IN ALL CASES, SUFFICIENT TIME SHOULD BE ALLOWED TO ASSURE DELIVERY.

    IHC will not accept any alternative, conditional or contingent tenders, nor
will it purchase any fractional Shares, except as expressly provided in the
Offer to Purchase. All tendering shareholders, by execution of this Letter of
Transmittal (or a facsimile of it), waive any right to receive any notice of the
acceptance of their tender.

                                       7







    3. INADEQUATE SPACE. If the space provided in the box captioned 'Description
of Shares Tendered' is inadequate, the certificate numbers and/or the number of
Shares should be listed on a separate signed schedule and attached to this
Letter of Transmittal.

    4. PARTIAL TENDERS AND UNPURCHASED SHARES. (Not applicable to shareholders
who tender by book-entry transfer.) If fewer than all of the Shares evidenced by
any certificate are to be tendered, fill in the number of Shares which are to be
tendered in the column entitled 'Number of Shares Tendered.' In such case, if
any tendered Shares are purchased, a new certificate for the remainder of the
Shares evidenced by the old certificates will be issued and sent to the
registered holder(s), unless otherwise specified in either the 'Special Payment
Instructions' box or 'Special Delivery Instructions' box in this Letter of
Transmittal, as promptly as practicable after the Expiration Date. Unless
otherwise indicated, all Shares represented by the certificates listed and
delivered to the Depositary will be deemed to have been tendered.

    5. INDICATION OF PRICE AT WHICH SHARES ARE BEING TENDERED. For Shares to be
properly tendered, the shareholder MUST check the box indicating the price per
Share at which such holder is tendering Shares under 'Price (in Dollars) Per
Share At Which Shares Are Being Tendered' in this Letter of Transmittal,
provided however, that an Odd Lot Owner (as defined in Instruction 8) may check
the box above in the section entitled 'Odd Lots' indicating that such holder is
tendering all of such holder's Shares at the Purchase Price. ONLY ONE BOX MAY BE
CHECKED. IF MORE THAN ONE BOX IS CHECKED OR IF NO BOX IS CHECKED (EXCEPT AS
OTHERWISE PROVIDED HEREIN), THERE IS NO PROPER TENDER OF SHARES. A shareholder
wishing to tender portions of such holder's Share holdings at different prices
must complete a separate Letter of Transmittal for each price at which such
holder wishes to tender each such portion of such holder's Shares. The same
Shares cannot be tendered (unless previously properly withdrawn as provided in
Section 4 of the Offer to Purchase) at more than one price.

    6. SIGNATURES ON LETTER OF TRANSMITTAL, STOCK POWERS AND ENDORSEMENTS.
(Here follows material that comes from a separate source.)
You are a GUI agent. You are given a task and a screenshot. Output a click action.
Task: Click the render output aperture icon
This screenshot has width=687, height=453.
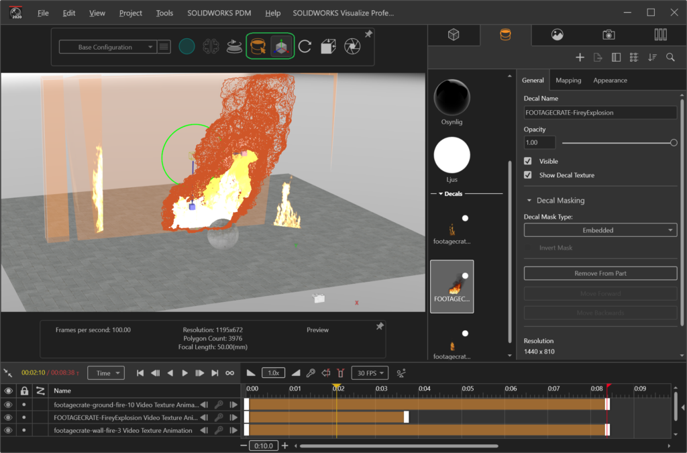[x=352, y=46]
        (a) If this Letter of Transmittal is signed by the registered holder(s)
    of the Shares tendered hereby, the signature(s) must correspond exactly with
    the name(s) as written on the face of the certificates) without any change
    whatsoever.

        (b) If the Shares are registered in the names of two or more joint
    holders, each such holder must sign this Letter of Transmittal.

        (c) If any tendered Shares are registered in different names on several
    certificates, it will be necessary to complete, sign and submit as many
    separate Letters of Transmittal (or photocopies of it) as there are
    different registrations of certificates.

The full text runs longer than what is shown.